This is one assumption that gets more media coverage then the others. Your system is only as secure as your weakest link. The bad news is that there are a lot of links in a distributed system. You’re using HTTPS, except when communicating with that 3rd party legacy system that doesn’t support it. You’re reviewing your own code, looking for security issues, but are using open source libraries that might be a risk. An OpenSSL vulnerability allowed people to steal data protected by SSL/TLS. A bug in Apache Struts allowed attackers to execute code on the server. Even if you’re protecting against all of that, there still is the human factor. A malicious DBA can “misplace” a database backup. The attackers of today have a lot of computing power in their hands and a lot of patience. So the question is not if they’re going to attack your system, but when.

Solutions

Defense in depth

You should use a layered approach to secure your system . You need different security checks at the network, infrastructure and application level.

Security mindset

Keep security in mind when designing your system. The top ten vulnerabilities list has not changed that much in the last 5 years. You should follow best practices for secure software design and review code for common security flaws. You should regularly search 3rd party libraries for new vulnerabilities.
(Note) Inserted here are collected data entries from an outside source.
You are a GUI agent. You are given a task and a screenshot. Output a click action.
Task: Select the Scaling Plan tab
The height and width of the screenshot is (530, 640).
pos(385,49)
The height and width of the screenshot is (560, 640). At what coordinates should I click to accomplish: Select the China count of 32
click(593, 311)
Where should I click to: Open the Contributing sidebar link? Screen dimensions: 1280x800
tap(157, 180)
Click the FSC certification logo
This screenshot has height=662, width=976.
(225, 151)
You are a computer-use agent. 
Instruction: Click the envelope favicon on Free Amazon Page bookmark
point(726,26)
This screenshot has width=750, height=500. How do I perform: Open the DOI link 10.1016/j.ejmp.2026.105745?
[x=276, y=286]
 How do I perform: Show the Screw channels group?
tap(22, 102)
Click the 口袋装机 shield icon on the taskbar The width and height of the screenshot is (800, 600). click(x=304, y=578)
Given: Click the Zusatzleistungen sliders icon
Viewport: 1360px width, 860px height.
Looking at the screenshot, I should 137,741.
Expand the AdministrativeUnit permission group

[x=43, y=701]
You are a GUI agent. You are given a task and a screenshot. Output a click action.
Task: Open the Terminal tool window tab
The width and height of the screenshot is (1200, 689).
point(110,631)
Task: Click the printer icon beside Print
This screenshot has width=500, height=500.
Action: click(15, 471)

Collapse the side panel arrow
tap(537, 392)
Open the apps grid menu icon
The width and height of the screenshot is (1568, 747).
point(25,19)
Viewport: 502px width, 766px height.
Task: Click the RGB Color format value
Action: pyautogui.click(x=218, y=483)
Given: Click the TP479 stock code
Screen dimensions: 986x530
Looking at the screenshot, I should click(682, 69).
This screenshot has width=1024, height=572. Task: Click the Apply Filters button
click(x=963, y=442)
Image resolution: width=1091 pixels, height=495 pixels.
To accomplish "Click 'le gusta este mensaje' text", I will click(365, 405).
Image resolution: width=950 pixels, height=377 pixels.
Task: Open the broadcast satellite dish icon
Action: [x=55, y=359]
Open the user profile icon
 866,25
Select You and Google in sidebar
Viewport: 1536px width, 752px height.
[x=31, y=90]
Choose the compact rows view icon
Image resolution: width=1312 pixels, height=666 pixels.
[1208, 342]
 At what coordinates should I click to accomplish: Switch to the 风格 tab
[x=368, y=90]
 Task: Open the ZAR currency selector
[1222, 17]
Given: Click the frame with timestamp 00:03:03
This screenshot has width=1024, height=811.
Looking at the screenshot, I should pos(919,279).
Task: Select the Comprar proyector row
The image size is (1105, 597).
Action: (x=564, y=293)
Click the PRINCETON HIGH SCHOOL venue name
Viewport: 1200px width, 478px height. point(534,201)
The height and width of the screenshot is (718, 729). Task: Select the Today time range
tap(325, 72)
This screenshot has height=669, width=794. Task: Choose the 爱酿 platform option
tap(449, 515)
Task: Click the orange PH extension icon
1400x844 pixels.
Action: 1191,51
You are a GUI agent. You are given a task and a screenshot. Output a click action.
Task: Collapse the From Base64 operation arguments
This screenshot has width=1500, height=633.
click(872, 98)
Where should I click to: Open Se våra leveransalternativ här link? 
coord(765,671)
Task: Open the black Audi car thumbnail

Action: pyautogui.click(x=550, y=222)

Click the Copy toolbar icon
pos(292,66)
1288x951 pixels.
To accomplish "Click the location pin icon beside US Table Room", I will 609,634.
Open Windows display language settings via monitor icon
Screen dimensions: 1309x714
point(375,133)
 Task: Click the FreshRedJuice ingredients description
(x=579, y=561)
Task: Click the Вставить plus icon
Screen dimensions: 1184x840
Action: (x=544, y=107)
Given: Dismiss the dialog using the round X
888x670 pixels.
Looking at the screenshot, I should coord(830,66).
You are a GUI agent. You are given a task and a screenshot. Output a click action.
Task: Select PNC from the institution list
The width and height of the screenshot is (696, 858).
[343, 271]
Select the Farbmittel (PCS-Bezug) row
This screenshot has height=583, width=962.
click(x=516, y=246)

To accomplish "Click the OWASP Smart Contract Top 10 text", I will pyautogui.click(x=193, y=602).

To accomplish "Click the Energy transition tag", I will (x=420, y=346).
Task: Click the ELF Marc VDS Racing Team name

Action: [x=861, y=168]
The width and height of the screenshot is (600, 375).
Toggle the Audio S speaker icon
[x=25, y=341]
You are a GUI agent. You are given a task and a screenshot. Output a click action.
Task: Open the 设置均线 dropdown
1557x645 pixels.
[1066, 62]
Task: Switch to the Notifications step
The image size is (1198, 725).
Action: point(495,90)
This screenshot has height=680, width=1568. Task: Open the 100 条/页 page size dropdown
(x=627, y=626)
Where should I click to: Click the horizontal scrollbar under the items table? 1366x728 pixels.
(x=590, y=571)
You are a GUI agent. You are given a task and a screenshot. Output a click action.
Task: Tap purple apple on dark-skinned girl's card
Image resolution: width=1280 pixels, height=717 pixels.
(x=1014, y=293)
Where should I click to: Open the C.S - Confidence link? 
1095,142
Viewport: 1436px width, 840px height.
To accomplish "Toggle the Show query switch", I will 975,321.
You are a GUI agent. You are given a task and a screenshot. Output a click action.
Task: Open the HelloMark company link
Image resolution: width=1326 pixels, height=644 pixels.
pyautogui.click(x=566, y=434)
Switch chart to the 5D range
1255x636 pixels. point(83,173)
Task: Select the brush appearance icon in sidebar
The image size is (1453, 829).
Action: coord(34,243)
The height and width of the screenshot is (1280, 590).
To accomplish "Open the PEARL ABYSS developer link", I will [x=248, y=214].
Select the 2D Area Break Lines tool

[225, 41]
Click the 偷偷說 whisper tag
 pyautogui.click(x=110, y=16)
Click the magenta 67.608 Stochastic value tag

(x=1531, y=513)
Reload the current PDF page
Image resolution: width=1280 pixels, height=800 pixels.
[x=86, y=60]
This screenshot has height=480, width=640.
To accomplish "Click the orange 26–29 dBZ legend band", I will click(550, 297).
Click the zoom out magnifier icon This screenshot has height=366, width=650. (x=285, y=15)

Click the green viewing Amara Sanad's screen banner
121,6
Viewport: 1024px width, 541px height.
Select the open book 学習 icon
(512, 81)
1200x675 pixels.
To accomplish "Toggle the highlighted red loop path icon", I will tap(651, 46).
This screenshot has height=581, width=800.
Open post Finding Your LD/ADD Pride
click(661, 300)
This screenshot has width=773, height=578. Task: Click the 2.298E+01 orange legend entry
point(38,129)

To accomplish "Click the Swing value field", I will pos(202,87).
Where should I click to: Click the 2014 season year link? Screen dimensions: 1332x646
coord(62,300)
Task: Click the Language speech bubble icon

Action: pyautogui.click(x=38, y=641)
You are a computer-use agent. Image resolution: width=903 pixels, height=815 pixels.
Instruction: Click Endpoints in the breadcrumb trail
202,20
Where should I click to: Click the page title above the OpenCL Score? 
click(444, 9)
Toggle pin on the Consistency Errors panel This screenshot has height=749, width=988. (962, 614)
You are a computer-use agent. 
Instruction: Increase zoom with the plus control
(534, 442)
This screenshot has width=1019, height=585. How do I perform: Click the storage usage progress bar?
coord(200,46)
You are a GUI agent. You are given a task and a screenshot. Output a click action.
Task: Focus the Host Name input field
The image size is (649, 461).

The list of Common Vulnerabilities and Exposures can help.

Threat modelling

Threat modelling is a systematic approach of identifying possible security threats in a system. You first identify all the assets in your system (user data in the database, files, etc) and how they are accessed. After that you identify possible attacks and start executing them. I recommend reading Chapter 2 in Advanced API Security for a good overview on Threat Modelling.

Conclusion

The only secure system is one that is powered off, not connected to any network (and ideally cast in a block of concrete). What a useful system that it! The truth is that security is hard and expensive. There are a lot of components and links in a distributed system and each one of them is a possible target for malicious users. The business needs to balance the risk and probability of an attack with the cost of implementing prevention mechanisms.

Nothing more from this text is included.